◆ **Stored data entries**
==================================================

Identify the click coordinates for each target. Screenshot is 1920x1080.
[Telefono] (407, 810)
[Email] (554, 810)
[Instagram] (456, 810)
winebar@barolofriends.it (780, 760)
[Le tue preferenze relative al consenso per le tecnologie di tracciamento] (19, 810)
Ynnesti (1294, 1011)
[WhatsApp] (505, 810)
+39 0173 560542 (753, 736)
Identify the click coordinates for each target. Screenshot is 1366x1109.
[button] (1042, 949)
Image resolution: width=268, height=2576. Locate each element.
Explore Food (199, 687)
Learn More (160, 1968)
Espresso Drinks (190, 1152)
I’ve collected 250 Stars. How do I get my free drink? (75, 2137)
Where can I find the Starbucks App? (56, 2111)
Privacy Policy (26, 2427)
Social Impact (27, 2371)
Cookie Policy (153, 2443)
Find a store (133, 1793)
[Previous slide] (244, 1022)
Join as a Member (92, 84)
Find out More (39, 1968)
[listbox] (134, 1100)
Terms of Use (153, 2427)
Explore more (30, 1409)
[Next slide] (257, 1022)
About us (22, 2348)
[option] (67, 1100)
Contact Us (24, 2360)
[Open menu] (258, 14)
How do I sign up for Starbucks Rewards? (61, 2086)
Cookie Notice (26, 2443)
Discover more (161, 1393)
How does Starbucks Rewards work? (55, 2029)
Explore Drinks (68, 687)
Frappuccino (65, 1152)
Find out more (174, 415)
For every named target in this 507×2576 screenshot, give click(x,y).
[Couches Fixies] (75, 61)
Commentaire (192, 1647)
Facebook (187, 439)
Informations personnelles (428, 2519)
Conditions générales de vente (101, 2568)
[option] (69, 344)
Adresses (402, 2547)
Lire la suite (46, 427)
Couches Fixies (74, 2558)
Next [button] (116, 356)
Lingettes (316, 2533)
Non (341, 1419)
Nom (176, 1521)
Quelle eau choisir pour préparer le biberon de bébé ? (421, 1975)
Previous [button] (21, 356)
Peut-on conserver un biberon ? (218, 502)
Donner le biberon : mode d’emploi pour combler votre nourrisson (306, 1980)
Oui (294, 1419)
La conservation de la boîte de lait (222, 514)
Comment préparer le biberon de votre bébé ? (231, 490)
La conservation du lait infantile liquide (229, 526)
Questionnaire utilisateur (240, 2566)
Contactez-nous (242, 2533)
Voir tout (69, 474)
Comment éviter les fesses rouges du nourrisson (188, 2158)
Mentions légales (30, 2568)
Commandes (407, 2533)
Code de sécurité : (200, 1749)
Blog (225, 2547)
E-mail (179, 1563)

==================================================

◆ **Instructions for the task**
Could you transcribe the entries above word for word, from the line with "Conditions générales de vente (101, 2568)" down to the line with "Previous [button] (21, 356)", keeping both?

◆ **Answer section**
Conditions générales de vente (101, 2568)
[option] (69, 344)
Adresses (402, 2547)
Lire la suite (46, 427)
Couches Fixies (74, 2558)
Next [button] (116, 356)
Lingettes (316, 2533)
Non (341, 1419)
Nom (176, 1521)
Quelle eau choisir pour préparer le biberon de bébé ? (421, 1975)
Previous [button] (21, 356)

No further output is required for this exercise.